PASSAGE FOR REVIEW -

-- -- --

Australia Redback spider with egg sac and dinner.

Another of Australia’s deadly creatures; while without the fangs of the funnel web, this one is tricky as it commonly lives within houses and sheds right across the continent. Not often fatal, but several hundred bites a year do occur and antivenom is recommended for safety purposes.

Symptoms

Pain, swelling, redness and sweating. Nausea, vomiting, stomach pain. Heavy sweating and swollen glands in armpits or groin.

Treatment

• try to kill the spider for ID purposes: don’t panic, very few people die of redback spider bites.
• put a cool pack on the bite area (e. g. frozen peas wrapped in a kitchen towel)
• take victim to hospital.

USA has two spiders which are considered life-threatening

Brown Recluse

Brown Recluse spider bites

Also known as the ‘fiddleback’ or brown fiddler due to violin-shaped markings on its back, the Brown Recluse found in the central and southern US, bordered by the Rocky Mountains, the Gulf Coast and the Great Lakes. The bite though rarely fatal, may cause necrosis – long term tissue meltdown – and the wound may be problematic for years. Read about my spider melting-flesh experience in Papua New Guinea

Symptoms

Little initial pain is replaced over several hours or days by intense pain and may be followed by: headaches, fever, skin rash, nausea, vomiting, muscle spasms, renal failure and coma.
A halo may form around the bite site. Tissue destruction may continue for up to six weeks.

-- -- --

Stored data -
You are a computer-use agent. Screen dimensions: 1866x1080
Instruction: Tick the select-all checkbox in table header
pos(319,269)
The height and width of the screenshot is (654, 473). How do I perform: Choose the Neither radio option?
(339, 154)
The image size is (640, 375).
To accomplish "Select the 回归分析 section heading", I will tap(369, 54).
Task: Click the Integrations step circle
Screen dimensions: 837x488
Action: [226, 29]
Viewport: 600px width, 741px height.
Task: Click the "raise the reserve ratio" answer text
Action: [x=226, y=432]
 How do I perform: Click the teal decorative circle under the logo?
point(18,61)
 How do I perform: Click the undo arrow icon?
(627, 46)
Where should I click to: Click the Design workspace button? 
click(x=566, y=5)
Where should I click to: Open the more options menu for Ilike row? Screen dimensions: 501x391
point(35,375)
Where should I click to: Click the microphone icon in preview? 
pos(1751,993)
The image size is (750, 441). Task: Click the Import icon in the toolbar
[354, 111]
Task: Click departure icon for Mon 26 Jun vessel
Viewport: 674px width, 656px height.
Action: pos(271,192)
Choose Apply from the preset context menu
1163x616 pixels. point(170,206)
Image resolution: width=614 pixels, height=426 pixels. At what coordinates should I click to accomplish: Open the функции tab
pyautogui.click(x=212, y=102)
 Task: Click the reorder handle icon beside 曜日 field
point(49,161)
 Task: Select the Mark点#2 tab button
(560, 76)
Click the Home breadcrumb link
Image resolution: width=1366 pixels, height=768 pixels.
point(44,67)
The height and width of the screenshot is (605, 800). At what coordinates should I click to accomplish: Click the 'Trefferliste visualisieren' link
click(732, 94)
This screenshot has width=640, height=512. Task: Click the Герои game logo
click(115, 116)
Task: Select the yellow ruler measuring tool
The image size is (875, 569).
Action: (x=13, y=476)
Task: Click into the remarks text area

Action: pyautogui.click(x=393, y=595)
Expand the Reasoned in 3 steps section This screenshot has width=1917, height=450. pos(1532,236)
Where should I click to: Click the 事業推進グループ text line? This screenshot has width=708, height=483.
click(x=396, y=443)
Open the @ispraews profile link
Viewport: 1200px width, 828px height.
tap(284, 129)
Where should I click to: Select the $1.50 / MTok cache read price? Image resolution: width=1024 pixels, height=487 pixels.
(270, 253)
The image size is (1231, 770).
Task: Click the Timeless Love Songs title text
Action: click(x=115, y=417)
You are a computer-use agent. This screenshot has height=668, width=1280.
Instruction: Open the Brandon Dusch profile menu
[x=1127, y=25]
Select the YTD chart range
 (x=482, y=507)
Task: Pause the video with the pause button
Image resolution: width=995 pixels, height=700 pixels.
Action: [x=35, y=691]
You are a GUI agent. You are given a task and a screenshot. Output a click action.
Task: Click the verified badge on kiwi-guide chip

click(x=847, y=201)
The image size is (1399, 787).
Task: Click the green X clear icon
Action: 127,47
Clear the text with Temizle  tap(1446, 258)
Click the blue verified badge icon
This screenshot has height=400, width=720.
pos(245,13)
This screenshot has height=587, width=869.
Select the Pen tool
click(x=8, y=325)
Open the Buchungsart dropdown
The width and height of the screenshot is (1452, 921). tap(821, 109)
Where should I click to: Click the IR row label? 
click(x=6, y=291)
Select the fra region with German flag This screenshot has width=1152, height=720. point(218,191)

-- -- --

USING THE INFORMATION -
1. Condense the paragraph in the spider text that begins "Also known as the 'fiddleback'" into a short bulleted list that keeps its main facts.
2. Edit the spider text from "Another of Australia’s" up to and including "for safety purposes.", putting "country" in place of "continent".
3. Pick up the spider text after its final sentence and continue writing it.

YOUR RESPONSES -
1.
- Also called the "fiddleback" or brown fiddler, after the violin-shaped markings on its back
- Found in the central and southern US, bounded by the Rocky Mountains, the Gulf Coast and the Great Lakes
- Its bite is rarely fatal but may cause necrosis, a long-term breakdown of tissue
- The wound may remain a problem for years

2.
Another of Australia’s deadly creatures; while without the fangs of the funnel web, this one is tricky as it commonly lives within houses and sheds right across the country. Not often fatal, but several hundred bites a year do occur and antivenom is recommended for safety purposes.

3.
Treatment

• wrap a light bandage above and below the bite site(if you can’t get two fingers under the bandage, it’s too tight).
• put a cool pack on the bite area (e. g. frozen peas wrapped in a kitchen towel)
• remove any jewellery or tight fitting clothing.
• Immobilize/splint the bitten area and keep it at heart level (gravity-neutral) if possible. Too high causes venom to travel to the heart, too low causes more swelling.
• Do not drink alcohol, or take any medicine or food.
• Take victim to hospital. Inform them in advance of the spider’s identity if possible.

• Or…cut a slab of fresh papaya and tape it to the wound. Refresh daily!

Black Widow

Brown widow spider, Latrodectus geometricus underside, LA, USA. Mfield

OK so this one is this underside of a Brown Widow spider – same Latrodectus family – found in  LA, US. Photo by Mfield

Widow spiders are a large family known scientifically as Latrodectus which includes the Australian Redback as seen further up the page. The female eats the male after mating, thus the name, tho’ smart males will check the female’s chemical output to check if she has eaten a decent meal before making a courtship dance and attempting intercourse. Yes guys, fools rush in…Spend a little time to get to know her first.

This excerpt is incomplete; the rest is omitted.